■ WORK ORDER: Transcribe the records below. Leave every line exactly as written.

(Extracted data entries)
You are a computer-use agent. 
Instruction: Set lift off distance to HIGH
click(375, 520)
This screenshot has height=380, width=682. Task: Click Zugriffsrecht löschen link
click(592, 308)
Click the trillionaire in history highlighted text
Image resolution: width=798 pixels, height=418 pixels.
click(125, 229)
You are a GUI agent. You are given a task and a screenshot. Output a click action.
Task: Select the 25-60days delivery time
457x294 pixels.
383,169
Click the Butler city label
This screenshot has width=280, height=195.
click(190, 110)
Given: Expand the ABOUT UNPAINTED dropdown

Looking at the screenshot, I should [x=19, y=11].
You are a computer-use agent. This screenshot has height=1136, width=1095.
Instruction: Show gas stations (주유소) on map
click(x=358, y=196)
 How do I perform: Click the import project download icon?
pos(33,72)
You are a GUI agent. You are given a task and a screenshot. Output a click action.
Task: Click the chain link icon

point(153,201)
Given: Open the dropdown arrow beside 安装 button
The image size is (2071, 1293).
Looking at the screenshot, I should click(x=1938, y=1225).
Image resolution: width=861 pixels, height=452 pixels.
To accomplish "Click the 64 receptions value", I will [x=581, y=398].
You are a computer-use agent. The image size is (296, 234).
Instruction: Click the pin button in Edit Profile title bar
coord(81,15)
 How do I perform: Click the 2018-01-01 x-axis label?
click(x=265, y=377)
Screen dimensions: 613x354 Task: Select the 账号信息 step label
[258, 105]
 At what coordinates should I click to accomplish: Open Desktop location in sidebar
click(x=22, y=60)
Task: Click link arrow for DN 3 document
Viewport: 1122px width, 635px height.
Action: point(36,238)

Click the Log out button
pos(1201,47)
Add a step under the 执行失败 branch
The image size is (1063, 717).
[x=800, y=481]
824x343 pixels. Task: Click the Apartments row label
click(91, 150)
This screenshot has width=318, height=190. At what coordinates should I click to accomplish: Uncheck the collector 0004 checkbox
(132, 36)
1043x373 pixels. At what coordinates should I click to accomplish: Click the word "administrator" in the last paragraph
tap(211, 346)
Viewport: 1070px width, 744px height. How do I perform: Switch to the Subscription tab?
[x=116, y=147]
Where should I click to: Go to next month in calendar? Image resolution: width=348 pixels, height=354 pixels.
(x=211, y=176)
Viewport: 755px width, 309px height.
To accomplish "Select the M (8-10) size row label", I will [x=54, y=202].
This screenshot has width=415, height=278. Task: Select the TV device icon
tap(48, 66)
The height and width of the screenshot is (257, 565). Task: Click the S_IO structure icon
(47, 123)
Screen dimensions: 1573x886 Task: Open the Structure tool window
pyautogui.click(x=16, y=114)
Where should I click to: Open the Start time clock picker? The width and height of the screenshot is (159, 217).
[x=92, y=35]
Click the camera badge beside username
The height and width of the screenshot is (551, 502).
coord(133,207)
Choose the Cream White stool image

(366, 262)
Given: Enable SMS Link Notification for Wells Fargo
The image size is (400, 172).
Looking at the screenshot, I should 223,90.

■ OUTPUT:
You are a computer-use agent. 
Instruction: Set lift off distance to HIGH
click(375, 520)
This screenshot has height=380, width=682. Task: Click Zugriffsrecht löschen link
click(592, 308)
Click the trillionaire in history highlighted text
Image resolution: width=798 pixels, height=418 pixels.
click(125, 229)
You are a GUI agent. You are given a task and a screenshot. Output a click action.
Task: Select the 25-60days delivery time
457x294 pixels.
383,169
Click the Butler city label
This screenshot has width=280, height=195.
click(190, 110)
Given: Expand the ABOUT UNPAINTED dropdown

Looking at the screenshot, I should [x=19, y=11].
You are a computer-use agent. This screenshot has height=1136, width=1095.
Instruction: Show gas stations (주유소) on map
click(x=358, y=196)
 How do I perform: Click the import project download icon?
pos(33,72)
You are a GUI agent. You are given a task and a screenshot. Output a click action.
Task: Click the chain link icon

point(153,201)
Given: Open the dropdown arrow beside 安装 button
The image size is (2071, 1293).
Looking at the screenshot, I should click(x=1938, y=1225).
Image resolution: width=861 pixels, height=452 pixels.
To accomplish "Click the 64 receptions value", I will [x=581, y=398].
You are a computer-use agent. The image size is (296, 234).
Instruction: Click the pin button in Edit Profile title bar
coord(81,15)
 How do I perform: Click the 2018-01-01 x-axis label?
click(x=265, y=377)
Screen dimensions: 613x354 Task: Select the 账号信息 step label
[258, 105]
 At what coordinates should I click to accomplish: Open Desktop location in sidebar
click(x=22, y=60)
Task: Click link arrow for DN 3 document
Viewport: 1122px width, 635px height.
Action: point(36,238)

Click the Log out button
pos(1201,47)
Add a step under the 执行失败 branch
The image size is (1063, 717).
[x=800, y=481]
824x343 pixels. Task: Click the Apartments row label
click(91, 150)
This screenshot has width=318, height=190. At what coordinates should I click to accomplish: Uncheck the collector 0004 checkbox
(132, 36)
1043x373 pixels. At what coordinates should I click to accomplish: Click the word "administrator" in the last paragraph
tap(211, 346)
Viewport: 1070px width, 744px height. How do I perform: Switch to the Subscription tab?
[x=116, y=147]
Where should I click to: Go to next month in calendar? Image resolution: width=348 pixels, height=354 pixels.
(x=211, y=176)
Viewport: 755px width, 309px height.
To accomplish "Select the M (8-10) size row label", I will [x=54, y=202].
This screenshot has width=415, height=278. Task: Select the TV device icon
tap(48, 66)
The height and width of the screenshot is (257, 565). Task: Click the S_IO structure icon
(47, 123)
Screen dimensions: 1573x886 Task: Open the Structure tool window
pyautogui.click(x=16, y=114)
Where should I click to: Open the Start time clock picker? The width and height of the screenshot is (159, 217).
[x=92, y=35]
Click the camera badge beside username
The height and width of the screenshot is (551, 502).
coord(133,207)
Choose the Cream White stool image

(366, 262)
Given: Enable SMS Link Notification for Wells Fargo
The image size is (400, 172).
Looking at the screenshot, I should 223,90.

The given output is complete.